About Aviva Investors

Aviva Investors is the global asset management business of Aviva plc. The business delivers investment management solutions, services and client-driven performance to clients worldwide. Aviva Investors operates in 14 countries in Asia Pacific, Europe, North America and the United Kingdom with £234 billion in assets under management as at 30 June 2024.

Important information

Key risks

Investment risk: The value of an investment and any income from it can go down as well as up and can fluctuate in response to changes in currency and exchange rates. Investors may not get back the original amount invested. Past performance is not a guide to future returns.

Market risk: Venture and Growth Capital investments are high-risk due to their limited operating histories and unproven technologies or business models. They face market risks from rapid changes in technology, consumer preferences, competition, and regulations. They often lack robust internal controls and are not financially self-sustaining at the time of investment, requiring multiple financing rounds. While they offer potential for significant gains, they also carry a high risk of substantial losses, with no guarantee of market success. These risks are generally higher than those of more mature public companies.

Financial Risk: Venture and Growth Capital investments are prone to financial difficulties such as cash flow issues, high debt, and insufficient revenue. They often have limited access to capital and revenue streams, making them vulnerable to market shocks.

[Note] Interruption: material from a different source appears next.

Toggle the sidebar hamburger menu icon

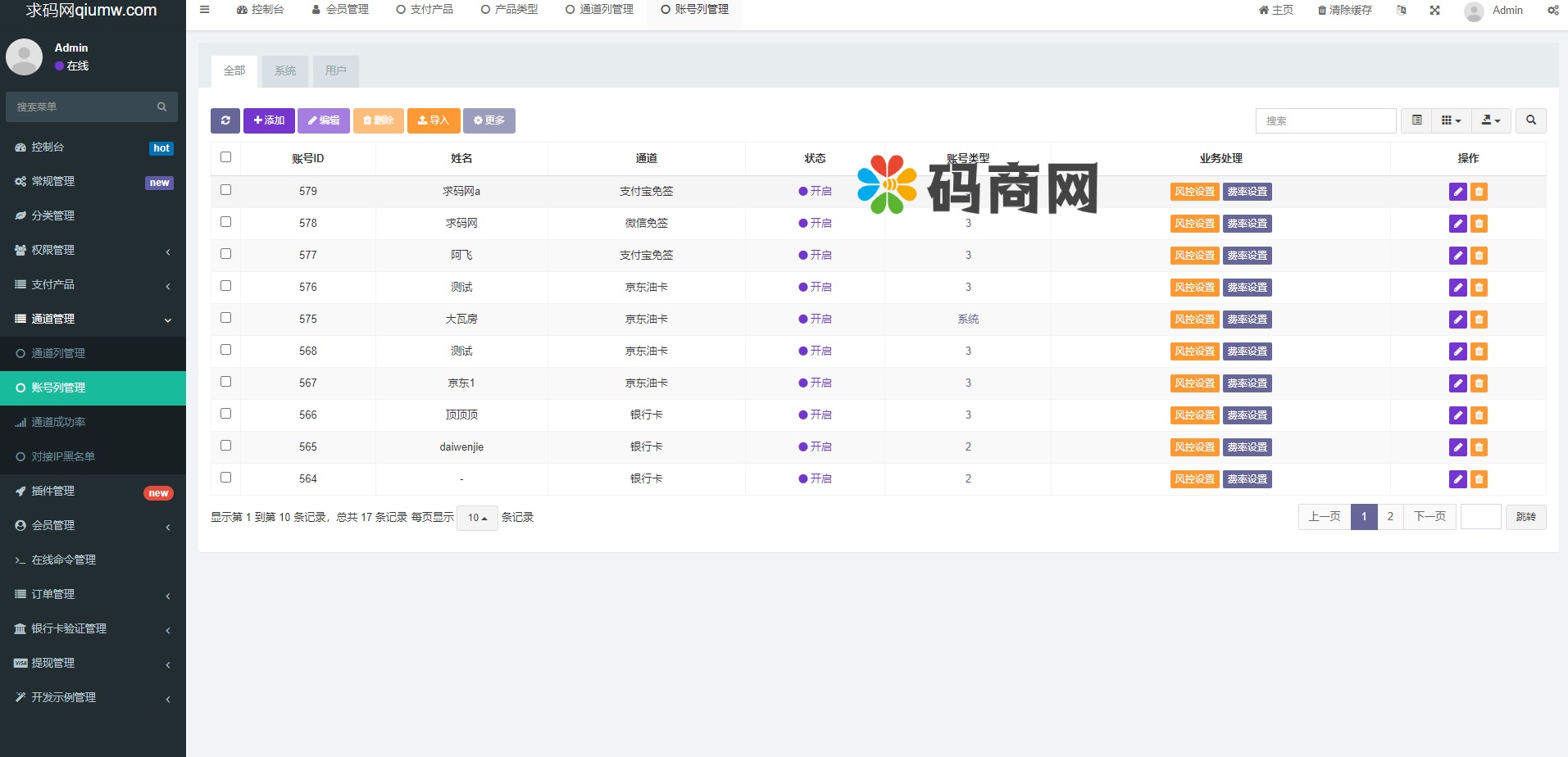click(205, 10)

Poor financial viability can lead to losses, negatively affecting performance.  

Operational Risk: To achieve projected revenues, Venture and Growth Capital investments may be required to rapidly implement and improve operational, financial and management control systems, while maintaining effective cost controls. Success of growth plans depends on ability to execute business plans effectively and address scalability, production capacity, and supply chain management. Limited operating histories make it hard to predict a company's ability to sustain and grow revenues. Financial results depend on market identification, strategic alliances, R&D progress, proprietary rights protection, and competition. There's no guarantee these investments will achieve significant revenues or profitability.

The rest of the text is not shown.